- Origin: Orlando, Florida, United States
- Genres: Psychedelic rock, indie rock
- Years active: 2003–present
- Members: Bruce Reed Mark Freeman T.J. Burke Samantha Christine
- Past members: Nick Anderson Riley Anderson Alexis Hamlin-Vogler

= Kingsbury (band) =

US musical group

Kingsbury is an Orlando-based psychedelic indie rock band, signed to Post Records.

==History==
Kingsbury formed in 2003 in Orlando, Florida when songwriter Bruce Reed met bass player Mark Freeman and drummer T.J. Burke. Reed had recorded a number of songs on a four-track machine. In December 2003, guitarist Nick Sanders and keyboardist Riley Anderson also joined the band.

In early 2004, the band released its first record, a 4-song EP called This Place is Coming Down. The band started playing shows in and around Central Florida, then in other parts of Florida. This Place is Coming Down received positive reviews from several media outlets. Lost at Sea Magazine said “This Place is Coming Down not only introduces a band with real great potential, but one that is already writing mature interesting music.” Delusions of Adequacy said "This Place is Coming Down is a strong achievement from a talented group of musicians looking to break their way into the often tumultuous indie-rock scene."

In August 2004, Kingsbury began its first tour, focusing on the Southeastern United States.

In 2005, Kingsbury released its second EP, The Open Sea.

Kingsbury completed two tours in the summer of 2005 in support of The Great Compromise, the first tour focusing on the Southeast U.S. and the second covering the Northeast and west to Chicago.

RECORD EXTRACTS:

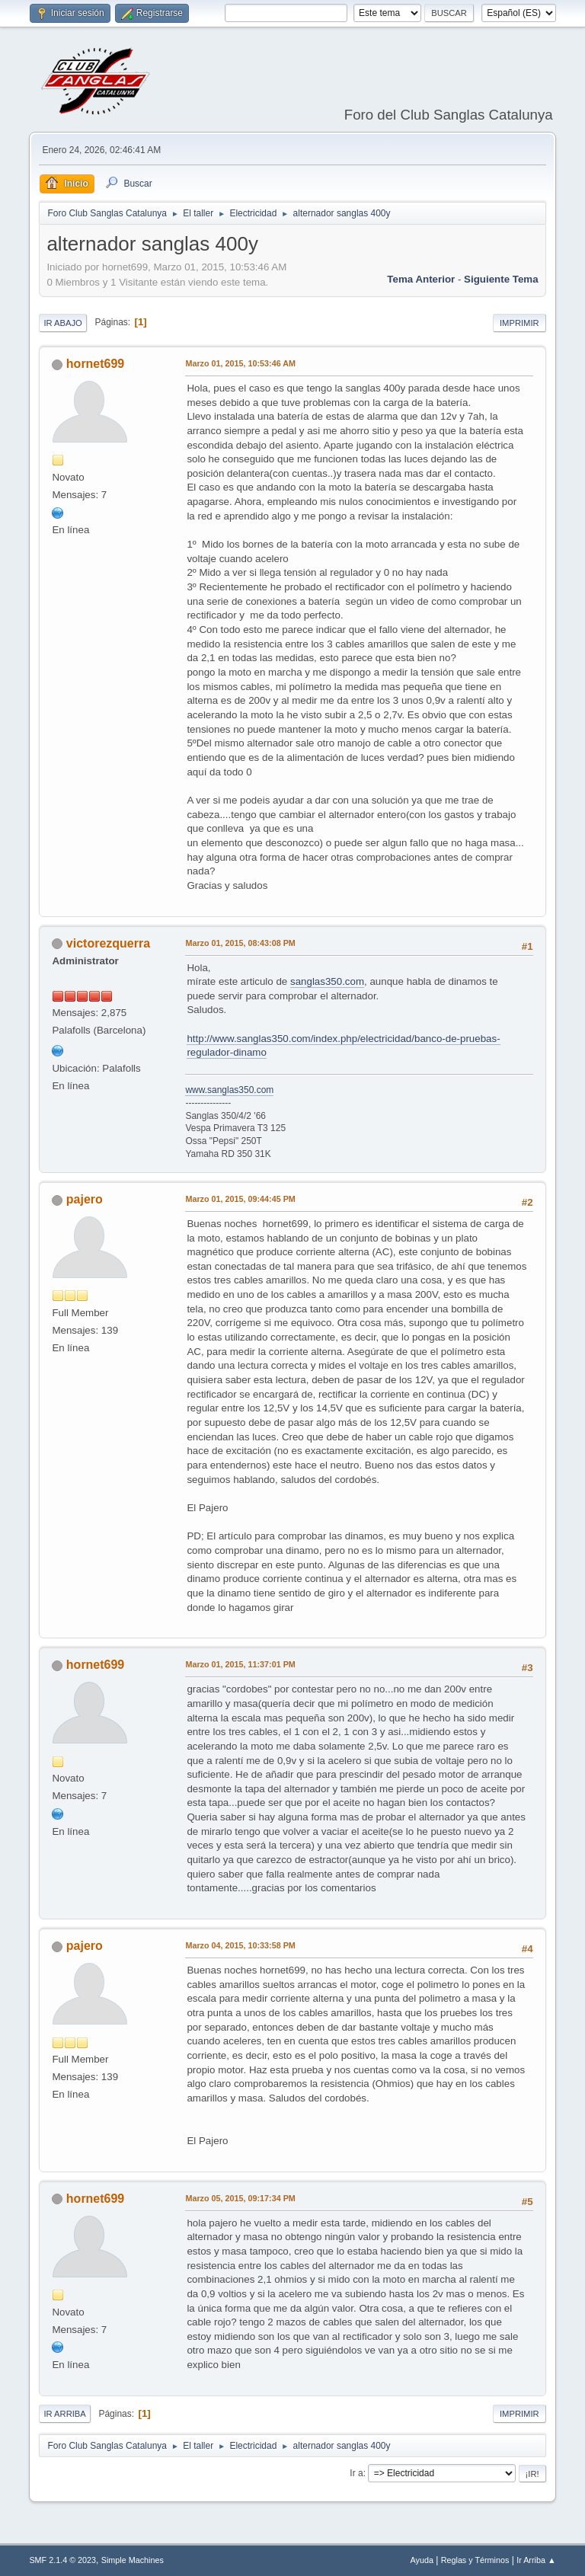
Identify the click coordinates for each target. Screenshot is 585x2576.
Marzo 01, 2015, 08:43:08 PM (240, 943)
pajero (84, 1199)
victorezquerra (108, 943)
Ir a (356, 2473)
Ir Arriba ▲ (535, 2560)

TASKS TO PERFORM:
1 – In the Kingsbury article, what was the title of the band's first EP?
2 – Reproduce the stretch of the Kingsbury article from "In early 2004, the" through "Southeastern United States.".

WORKED SOLUTIONS:
1 – This Place is Coming Down

2 –
In early 2004, the band released its first record, a 4-song EP called This Place is Coming Down. The band started playing shows in and around Central Florida, then in other parts of Florida. This Place is Coming Down received positive reviews from several media outlets. Lost at Sea Magazine said “This Place is Coming Down not only introduces a band with real great potential, but one that is already writing mature interesting music.” Delusions of Adequacy said "This Place is Coming Down is a strong achievement from a talented group of musicians looking to break their way into the often tumultuous indie-rock scene."

In August 2004, Kingsbury began its first tour, focusing on the Southeastern United States.